How Diishan Imira Got Silicon Valley To Invest In Hair Extensions

Black startup founder Diishan Imira
Diishan Imira is the founder and CEO of Mayvenn, Inc., a tech company that reshapes how sale retail products are distributed. Photo: Anita Sanikop

Others had doubt about Silicon Valley’s interest in hair extensions marketed to Black women. But not entrepreneur Diishan Imira, who pitched his startup to Silicon Valley investors in 2013 and racked in backers. Of course, it was not easy to explain “the business of hair salons in Black communities to a bunch of white dudes,” Imira said. He and his business partner, Taylor Wang, had already bootstrapped the company with $48,000 of their own money, and investments from family and friends.

And their venture into Silicon Valley was effective. 

“His company Mayvenn has since raised a total of $36 million from firms like Andreessen Horowitz and Trinity Ventures, and from individual investors like Serena Williams and Jimmy Iovine (co-founder of Interscope Records and Beats Electronics),” CNN reported. 

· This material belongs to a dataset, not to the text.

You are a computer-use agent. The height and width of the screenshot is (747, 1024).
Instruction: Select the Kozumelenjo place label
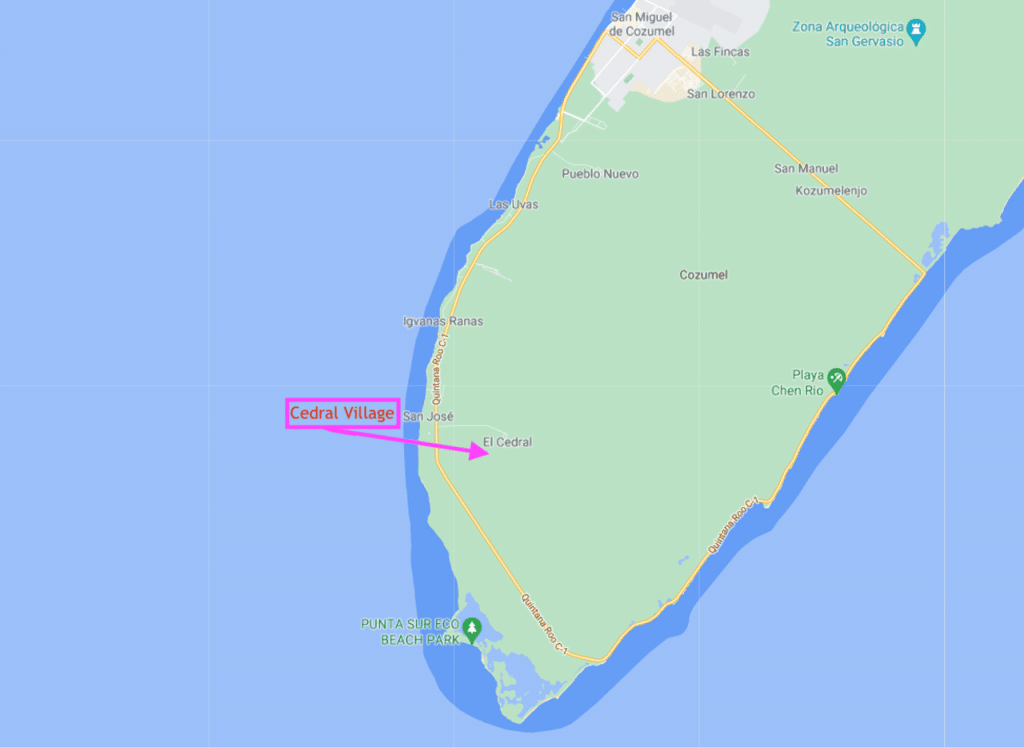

The Black haircare market is worth about an estimated $2.5 billion and the Oakland-based company has carved out a niche with its unique business model. Hair stylists serve a s sales people for their product.

Listen to GHOGH with Jamarlin Martin | Episode 47: Diishan Imira Jamarlin talks to Diishan Imira, founder and CEO of Mayvenn, a platform that empowers hair stylists to take back ownership of the beauty market.

“Stylists sign up with Mayvenn for free and the platform creates an individual web page for them. The page features information about the stylist and directs shoppers to the company’s online store, where they can buy extensions or other products ahead of salon visits,” CNN reported. 

“If a client buys Mayvenn’s products through the stylist’s page, the stylist earns 15 percent commission per sale,” said Imira. “Hair stylists are only ever paid for their styling services, even though they are the ones routinely telling customers about what hair products and brands to buy. Yet they don’t have a way to cash in on this free advice. So we gave them the ability to do so.”

Imira started his business after receiving a call from his sister, a hair stylist and beauty salon owner who needed help finding hair extension suppliers.  

“It was 2012, I had just finished my MBA and I was working in East Africa doing an internship at Ernst & Young. I knew I wanted to start an online company, but I didn’t know what I wanted to do,” he told Essence. “I was selling hair extensions out of the back of my car and I started to understand the bigger picture of distribution of these products.” 

But he saw a different way to do things. “What we’re actually talking about is a $9 billion African-American hair products market that hasn’t been touched by technology,” he said. Mayvenn and the website concept was born.  

To date, Mayvenn has earned $80 million in sales and has a network of 50,000 stylists nationwide on its platform.